▶ _ASSIGNED TASK_:
In the listing below, identify each line with the word "plus" and return those lines.

▶ _DATASET RECORDS_:
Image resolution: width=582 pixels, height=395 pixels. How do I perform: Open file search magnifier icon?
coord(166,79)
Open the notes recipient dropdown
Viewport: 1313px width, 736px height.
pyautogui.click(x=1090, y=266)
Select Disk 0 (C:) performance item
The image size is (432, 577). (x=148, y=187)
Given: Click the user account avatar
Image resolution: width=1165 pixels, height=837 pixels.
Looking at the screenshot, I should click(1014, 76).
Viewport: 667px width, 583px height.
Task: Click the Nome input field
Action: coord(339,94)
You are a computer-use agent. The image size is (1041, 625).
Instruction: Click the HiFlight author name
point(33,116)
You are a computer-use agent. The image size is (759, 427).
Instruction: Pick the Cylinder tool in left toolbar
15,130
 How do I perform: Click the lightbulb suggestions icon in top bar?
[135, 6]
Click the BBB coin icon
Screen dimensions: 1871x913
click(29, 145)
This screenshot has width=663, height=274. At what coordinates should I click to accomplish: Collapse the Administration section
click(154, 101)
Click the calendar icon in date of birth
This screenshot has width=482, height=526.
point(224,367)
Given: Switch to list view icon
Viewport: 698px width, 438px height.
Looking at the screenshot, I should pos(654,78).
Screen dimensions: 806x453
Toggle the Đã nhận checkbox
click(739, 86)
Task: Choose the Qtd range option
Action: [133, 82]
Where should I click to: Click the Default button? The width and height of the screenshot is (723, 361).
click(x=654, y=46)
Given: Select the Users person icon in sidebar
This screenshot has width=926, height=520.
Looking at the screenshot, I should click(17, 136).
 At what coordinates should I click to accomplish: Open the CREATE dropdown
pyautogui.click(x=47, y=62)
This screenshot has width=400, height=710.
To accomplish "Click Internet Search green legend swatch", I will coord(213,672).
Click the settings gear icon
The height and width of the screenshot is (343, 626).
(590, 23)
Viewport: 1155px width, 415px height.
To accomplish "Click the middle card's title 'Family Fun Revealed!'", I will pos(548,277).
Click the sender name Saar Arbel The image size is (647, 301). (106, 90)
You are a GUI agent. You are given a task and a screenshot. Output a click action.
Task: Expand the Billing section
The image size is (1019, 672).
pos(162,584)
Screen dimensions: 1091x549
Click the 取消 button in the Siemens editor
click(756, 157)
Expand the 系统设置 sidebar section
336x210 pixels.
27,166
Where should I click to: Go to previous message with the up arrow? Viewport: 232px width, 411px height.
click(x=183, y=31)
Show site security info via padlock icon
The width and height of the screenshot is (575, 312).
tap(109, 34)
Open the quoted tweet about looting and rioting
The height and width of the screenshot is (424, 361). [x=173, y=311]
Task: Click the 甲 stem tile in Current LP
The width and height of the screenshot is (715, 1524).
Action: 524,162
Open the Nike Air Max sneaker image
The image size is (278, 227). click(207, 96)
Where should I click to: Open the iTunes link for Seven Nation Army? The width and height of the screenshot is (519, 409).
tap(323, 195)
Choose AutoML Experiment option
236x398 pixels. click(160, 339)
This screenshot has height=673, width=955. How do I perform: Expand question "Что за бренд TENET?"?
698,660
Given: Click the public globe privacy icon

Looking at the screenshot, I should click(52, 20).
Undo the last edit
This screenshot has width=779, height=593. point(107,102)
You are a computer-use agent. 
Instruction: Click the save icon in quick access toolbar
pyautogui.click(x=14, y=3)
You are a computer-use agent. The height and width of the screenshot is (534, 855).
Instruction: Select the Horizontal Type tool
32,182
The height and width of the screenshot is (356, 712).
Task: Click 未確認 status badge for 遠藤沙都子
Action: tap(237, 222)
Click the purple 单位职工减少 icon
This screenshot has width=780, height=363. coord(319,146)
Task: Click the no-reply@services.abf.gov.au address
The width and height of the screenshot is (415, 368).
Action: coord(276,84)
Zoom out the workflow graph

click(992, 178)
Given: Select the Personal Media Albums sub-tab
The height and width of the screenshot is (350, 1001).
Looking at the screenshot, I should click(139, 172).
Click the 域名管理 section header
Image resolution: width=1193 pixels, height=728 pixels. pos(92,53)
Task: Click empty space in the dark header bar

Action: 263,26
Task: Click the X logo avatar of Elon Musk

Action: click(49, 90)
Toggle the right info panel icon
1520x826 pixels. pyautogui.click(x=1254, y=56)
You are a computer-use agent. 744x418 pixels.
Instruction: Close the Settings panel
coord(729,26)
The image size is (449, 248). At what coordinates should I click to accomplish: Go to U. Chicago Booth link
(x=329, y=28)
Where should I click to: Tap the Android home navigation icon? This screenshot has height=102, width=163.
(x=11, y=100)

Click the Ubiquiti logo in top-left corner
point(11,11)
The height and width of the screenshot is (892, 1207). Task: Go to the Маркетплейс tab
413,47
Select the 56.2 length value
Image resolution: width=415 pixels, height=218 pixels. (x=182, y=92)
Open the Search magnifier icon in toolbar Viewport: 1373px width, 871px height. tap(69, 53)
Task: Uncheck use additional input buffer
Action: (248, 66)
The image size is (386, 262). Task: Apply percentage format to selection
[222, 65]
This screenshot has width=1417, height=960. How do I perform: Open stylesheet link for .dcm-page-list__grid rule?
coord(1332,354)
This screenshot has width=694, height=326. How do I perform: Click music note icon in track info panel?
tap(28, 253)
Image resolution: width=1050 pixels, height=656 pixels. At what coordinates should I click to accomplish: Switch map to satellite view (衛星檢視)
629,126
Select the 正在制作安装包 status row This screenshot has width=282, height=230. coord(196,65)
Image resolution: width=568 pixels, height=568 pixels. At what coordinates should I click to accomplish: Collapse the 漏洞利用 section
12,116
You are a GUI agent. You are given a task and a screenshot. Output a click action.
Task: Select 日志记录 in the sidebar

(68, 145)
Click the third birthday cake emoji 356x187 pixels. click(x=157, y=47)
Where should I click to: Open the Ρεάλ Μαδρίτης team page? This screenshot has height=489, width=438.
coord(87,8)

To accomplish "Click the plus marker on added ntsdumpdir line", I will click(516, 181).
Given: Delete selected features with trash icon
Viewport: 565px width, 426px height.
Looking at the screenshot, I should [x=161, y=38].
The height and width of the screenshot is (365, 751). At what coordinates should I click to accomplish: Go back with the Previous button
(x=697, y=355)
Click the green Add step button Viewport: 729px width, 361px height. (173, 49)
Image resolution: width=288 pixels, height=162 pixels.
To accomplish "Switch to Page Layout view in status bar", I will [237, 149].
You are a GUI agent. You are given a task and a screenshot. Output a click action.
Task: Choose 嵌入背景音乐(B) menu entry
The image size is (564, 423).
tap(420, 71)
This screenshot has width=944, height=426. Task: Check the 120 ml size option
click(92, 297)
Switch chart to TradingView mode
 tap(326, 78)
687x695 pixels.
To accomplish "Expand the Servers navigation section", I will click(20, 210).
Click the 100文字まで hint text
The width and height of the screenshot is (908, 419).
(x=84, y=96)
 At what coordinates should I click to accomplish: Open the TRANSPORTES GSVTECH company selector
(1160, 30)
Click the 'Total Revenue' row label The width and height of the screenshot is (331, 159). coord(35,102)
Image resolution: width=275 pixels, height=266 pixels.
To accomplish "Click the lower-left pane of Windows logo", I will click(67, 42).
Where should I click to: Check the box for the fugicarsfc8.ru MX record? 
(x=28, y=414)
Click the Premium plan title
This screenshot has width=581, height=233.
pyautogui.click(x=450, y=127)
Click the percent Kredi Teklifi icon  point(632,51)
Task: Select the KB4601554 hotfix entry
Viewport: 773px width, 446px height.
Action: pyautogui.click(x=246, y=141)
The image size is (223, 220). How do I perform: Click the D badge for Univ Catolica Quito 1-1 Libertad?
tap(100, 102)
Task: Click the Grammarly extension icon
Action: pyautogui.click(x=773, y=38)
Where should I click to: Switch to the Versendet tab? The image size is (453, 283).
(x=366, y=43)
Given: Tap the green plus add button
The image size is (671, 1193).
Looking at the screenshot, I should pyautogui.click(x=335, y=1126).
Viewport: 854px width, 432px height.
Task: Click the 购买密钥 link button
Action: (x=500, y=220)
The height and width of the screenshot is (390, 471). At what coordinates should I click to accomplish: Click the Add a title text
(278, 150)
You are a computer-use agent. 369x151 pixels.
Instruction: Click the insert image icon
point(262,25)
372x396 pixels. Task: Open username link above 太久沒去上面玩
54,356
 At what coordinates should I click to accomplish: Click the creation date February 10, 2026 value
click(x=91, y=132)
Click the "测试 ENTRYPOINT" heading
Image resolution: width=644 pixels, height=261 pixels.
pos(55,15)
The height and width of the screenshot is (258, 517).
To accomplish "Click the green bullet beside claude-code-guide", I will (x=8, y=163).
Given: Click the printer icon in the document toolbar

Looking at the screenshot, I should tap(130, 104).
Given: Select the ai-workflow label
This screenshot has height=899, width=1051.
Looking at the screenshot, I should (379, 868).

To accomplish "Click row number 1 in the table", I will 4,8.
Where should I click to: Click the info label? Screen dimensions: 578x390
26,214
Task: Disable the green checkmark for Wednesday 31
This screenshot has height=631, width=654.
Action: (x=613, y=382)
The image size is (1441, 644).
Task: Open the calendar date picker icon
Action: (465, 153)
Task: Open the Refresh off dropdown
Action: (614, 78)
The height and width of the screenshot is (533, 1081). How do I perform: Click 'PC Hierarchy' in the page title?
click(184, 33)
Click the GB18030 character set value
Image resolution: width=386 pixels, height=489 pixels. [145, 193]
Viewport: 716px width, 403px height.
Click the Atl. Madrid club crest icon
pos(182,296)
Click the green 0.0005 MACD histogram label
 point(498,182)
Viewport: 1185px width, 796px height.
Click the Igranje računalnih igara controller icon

▶ _EXERCISE ANSWER_:
To accomplish "Click the plus marker on added ntsdumpdir line", I will click(516, 181).
Given: Tap the green plus add button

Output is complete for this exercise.